[Collected data entries]
Content starts

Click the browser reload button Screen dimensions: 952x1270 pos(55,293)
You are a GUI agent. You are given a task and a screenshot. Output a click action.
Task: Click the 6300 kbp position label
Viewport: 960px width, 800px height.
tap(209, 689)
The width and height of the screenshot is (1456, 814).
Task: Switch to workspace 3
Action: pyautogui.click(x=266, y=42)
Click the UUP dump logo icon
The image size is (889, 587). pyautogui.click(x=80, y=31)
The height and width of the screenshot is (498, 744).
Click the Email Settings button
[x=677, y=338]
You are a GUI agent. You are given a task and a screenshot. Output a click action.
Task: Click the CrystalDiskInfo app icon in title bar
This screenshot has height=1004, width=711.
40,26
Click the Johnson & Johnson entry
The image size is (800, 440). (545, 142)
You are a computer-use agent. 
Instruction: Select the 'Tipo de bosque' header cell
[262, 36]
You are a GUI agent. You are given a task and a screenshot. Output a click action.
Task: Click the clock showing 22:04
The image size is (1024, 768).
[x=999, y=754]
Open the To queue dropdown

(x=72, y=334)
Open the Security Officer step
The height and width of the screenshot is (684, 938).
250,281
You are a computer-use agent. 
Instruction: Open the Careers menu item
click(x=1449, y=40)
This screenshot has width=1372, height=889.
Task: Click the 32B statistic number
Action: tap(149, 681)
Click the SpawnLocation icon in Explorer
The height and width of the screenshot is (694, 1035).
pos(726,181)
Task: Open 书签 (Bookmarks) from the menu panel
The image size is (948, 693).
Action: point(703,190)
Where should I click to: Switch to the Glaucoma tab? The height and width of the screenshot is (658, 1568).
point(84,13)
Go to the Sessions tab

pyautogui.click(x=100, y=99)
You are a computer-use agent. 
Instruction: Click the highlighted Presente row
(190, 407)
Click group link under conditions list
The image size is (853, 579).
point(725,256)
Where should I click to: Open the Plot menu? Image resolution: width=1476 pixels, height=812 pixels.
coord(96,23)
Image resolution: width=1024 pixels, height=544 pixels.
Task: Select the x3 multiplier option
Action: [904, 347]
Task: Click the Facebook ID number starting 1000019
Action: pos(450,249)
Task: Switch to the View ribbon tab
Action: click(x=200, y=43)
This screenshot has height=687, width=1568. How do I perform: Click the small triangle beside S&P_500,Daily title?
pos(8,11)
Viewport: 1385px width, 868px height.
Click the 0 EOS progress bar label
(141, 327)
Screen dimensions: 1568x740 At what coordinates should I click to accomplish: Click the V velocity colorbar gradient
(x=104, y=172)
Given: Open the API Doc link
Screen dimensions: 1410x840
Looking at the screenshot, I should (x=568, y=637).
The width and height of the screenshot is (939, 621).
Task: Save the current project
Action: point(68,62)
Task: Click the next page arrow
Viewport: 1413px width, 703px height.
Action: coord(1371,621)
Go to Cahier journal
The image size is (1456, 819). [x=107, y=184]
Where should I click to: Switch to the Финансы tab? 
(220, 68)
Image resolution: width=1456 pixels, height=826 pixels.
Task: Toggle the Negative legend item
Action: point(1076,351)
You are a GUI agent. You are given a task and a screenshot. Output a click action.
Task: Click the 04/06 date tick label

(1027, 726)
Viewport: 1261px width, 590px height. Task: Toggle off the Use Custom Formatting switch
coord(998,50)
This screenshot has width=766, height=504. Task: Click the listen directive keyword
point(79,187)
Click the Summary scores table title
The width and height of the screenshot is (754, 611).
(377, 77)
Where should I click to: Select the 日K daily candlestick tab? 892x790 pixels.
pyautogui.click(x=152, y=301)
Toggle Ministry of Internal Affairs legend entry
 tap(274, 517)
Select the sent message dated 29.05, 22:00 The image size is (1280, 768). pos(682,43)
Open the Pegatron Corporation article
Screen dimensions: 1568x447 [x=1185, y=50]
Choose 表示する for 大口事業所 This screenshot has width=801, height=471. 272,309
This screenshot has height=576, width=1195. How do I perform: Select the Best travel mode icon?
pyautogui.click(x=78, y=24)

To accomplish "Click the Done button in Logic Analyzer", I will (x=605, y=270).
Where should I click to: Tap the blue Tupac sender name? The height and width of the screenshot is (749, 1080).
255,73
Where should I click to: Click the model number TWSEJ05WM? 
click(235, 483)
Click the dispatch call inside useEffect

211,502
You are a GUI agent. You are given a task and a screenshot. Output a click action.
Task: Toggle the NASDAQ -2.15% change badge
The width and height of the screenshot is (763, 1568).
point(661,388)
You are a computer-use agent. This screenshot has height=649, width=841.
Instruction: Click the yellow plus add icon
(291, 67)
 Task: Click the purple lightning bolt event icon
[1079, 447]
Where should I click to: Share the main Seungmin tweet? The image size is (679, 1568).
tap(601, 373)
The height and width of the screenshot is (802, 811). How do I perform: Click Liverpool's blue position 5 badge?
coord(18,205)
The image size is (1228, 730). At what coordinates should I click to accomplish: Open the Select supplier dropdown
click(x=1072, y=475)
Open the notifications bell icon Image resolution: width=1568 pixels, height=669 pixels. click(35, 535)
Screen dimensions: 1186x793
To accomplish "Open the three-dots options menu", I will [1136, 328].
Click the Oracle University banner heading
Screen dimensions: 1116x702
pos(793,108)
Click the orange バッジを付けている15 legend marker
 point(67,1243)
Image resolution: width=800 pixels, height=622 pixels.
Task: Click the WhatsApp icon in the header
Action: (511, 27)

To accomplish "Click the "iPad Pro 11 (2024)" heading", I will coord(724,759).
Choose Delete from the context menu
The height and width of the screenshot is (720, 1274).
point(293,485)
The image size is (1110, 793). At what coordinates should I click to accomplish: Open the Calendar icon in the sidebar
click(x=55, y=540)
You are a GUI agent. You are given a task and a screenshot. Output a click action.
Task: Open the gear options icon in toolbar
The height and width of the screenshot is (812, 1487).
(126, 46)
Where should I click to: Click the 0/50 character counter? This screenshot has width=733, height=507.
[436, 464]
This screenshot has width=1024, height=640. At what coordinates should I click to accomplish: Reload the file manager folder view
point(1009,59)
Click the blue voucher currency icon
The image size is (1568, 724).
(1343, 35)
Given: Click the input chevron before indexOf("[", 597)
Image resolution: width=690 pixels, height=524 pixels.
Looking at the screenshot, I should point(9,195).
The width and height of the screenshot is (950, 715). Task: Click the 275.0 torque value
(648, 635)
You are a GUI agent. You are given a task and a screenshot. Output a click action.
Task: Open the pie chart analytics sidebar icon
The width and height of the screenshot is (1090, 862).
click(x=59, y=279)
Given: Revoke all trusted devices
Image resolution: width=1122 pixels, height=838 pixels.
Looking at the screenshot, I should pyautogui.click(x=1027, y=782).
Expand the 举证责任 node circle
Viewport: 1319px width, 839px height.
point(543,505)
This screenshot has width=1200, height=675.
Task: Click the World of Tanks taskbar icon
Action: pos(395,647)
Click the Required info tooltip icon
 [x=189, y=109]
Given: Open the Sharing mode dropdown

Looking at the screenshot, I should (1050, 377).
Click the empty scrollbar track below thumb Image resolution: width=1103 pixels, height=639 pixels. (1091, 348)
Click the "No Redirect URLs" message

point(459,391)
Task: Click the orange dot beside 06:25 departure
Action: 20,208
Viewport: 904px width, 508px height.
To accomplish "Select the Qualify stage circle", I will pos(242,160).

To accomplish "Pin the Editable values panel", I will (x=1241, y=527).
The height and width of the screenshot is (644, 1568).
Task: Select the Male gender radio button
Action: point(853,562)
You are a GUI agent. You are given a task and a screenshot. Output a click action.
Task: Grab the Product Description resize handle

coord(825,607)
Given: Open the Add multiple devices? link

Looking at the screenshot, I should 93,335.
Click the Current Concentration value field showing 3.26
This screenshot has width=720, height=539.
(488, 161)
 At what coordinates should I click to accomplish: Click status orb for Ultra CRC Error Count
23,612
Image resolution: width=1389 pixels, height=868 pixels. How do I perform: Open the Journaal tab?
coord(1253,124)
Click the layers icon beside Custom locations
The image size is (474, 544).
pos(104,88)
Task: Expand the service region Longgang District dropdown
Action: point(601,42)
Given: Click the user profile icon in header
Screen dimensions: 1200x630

Content ends

▸ **Exercise directions**
Could you reproduce exactly the lines of the entries above, from the one with "This screenshot has width=720, height=539." through the one with "Given: Click the user profile icon in header", and nothing else?

▸ **The answer**
This screenshot has width=720, height=539.
(488, 161)
 At what coordinates should I click to accomplish: Click status orb for Ultra CRC Error Count
23,612
Image resolution: width=1389 pixels, height=868 pixels. How do I perform: Open the Journaal tab?
coord(1253,124)
Click the layers icon beside Custom locations
The image size is (474, 544).
pos(104,88)
Task: Expand the service region Longgang District dropdown
Action: point(601,42)
Given: Click the user profile icon in header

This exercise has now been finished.